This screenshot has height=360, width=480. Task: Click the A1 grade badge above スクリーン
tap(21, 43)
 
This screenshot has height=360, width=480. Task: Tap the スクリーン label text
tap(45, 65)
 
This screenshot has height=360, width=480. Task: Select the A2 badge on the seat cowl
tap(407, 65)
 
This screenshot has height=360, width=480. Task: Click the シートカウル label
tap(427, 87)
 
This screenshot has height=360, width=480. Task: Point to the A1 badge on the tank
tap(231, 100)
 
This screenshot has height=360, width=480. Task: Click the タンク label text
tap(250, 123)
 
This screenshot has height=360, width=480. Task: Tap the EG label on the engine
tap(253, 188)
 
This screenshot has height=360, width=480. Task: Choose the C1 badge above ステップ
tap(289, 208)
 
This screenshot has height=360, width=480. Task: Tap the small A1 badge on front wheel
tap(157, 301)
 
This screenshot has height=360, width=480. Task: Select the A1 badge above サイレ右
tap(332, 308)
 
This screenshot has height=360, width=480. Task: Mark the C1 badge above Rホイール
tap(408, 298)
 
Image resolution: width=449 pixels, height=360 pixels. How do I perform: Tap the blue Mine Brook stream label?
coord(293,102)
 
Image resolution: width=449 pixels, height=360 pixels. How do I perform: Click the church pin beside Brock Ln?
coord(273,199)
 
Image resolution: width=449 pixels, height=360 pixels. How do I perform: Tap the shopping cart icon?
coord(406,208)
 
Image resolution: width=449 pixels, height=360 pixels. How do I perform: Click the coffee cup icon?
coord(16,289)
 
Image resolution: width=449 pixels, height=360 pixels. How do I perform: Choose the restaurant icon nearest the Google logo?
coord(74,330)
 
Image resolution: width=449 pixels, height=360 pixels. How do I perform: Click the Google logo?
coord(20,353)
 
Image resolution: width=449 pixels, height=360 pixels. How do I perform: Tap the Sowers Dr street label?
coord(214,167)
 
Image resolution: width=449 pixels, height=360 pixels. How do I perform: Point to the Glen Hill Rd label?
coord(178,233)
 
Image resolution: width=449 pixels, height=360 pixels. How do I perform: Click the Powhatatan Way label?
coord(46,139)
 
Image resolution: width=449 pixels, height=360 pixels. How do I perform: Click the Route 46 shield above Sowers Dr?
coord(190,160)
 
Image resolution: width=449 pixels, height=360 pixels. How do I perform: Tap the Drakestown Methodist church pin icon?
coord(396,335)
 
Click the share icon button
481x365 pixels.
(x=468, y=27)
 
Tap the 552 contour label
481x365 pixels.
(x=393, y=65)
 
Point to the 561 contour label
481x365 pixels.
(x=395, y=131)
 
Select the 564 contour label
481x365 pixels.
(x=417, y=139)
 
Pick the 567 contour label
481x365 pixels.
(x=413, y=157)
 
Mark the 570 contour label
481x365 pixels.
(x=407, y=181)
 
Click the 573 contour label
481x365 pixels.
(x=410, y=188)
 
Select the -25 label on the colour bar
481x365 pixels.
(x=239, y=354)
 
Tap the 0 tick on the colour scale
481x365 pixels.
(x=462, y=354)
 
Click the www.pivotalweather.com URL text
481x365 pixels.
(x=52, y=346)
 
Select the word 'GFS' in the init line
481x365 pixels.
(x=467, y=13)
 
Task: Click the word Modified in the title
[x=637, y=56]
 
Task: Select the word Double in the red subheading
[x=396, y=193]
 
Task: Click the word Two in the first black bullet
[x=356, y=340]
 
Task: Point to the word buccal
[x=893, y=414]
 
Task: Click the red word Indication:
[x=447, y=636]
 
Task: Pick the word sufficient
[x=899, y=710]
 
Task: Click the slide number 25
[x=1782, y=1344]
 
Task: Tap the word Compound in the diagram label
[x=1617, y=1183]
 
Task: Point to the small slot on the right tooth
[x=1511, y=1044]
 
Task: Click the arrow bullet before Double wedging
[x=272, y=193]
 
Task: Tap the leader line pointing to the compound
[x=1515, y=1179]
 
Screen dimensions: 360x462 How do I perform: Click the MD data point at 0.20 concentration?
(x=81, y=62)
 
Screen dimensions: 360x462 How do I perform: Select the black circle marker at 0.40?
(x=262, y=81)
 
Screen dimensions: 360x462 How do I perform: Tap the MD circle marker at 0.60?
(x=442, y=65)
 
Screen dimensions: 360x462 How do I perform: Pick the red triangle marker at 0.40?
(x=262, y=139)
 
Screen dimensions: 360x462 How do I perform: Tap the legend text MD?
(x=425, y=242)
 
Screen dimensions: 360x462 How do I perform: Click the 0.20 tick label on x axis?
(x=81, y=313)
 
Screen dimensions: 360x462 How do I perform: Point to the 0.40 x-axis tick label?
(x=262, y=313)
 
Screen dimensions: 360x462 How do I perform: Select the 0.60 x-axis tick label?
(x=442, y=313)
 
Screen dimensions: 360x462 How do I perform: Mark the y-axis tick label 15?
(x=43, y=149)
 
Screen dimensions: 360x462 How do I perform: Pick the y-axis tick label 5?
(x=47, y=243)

> [THE PROBLEM]:
Copy out every line of the entries, from the line containing "This screenshot has height=360, width=480. Task: Mark" through the line containing "coord(46,139)", both included, and shift each coordinate in the answers up by 141.

> [THE REPLY]:
This screenshot has height=360, width=480. Task: Mark the C1 badge above Rホイール
tap(549, 439)
 
Image resolution: width=449 pixels, height=360 pixels. How do I perform: Tap the blue Mine Brook stream label?
coord(434,243)
 
Image resolution: width=449 pixels, height=360 pixels. How do I perform: Click the church pin beside Brock Ln?
coord(414,340)
 
Image resolution: width=449 pixels, height=360 pixels. How do I perform: Tap the shopping cart icon?
coord(547,349)
 
Image resolution: width=449 pixels, height=360 pixels. How do I perform: Click the coffee cup icon?
coord(157,430)
 
Image resolution: width=449 pixels, height=360 pixels. How do I perform: Choose the restaurant icon nearest the Google logo?
coord(215,471)
 
Image resolution: width=449 pixels, height=360 pixels. How do I perform: Click the Google logo?
coord(161,494)
 
Image resolution: width=449 pixels, height=360 pixels. How do I perform: Tap the Sowers Dr street label?
coord(355,308)
 
Image resolution: width=449 pixels, height=360 pixels. How do I perform: Point to the Glen Hill Rd label?
coord(319,374)
 
Image resolution: width=449 pixels, height=360 pixels. How do I perform: Click the Powhatatan Way label?
coord(187,280)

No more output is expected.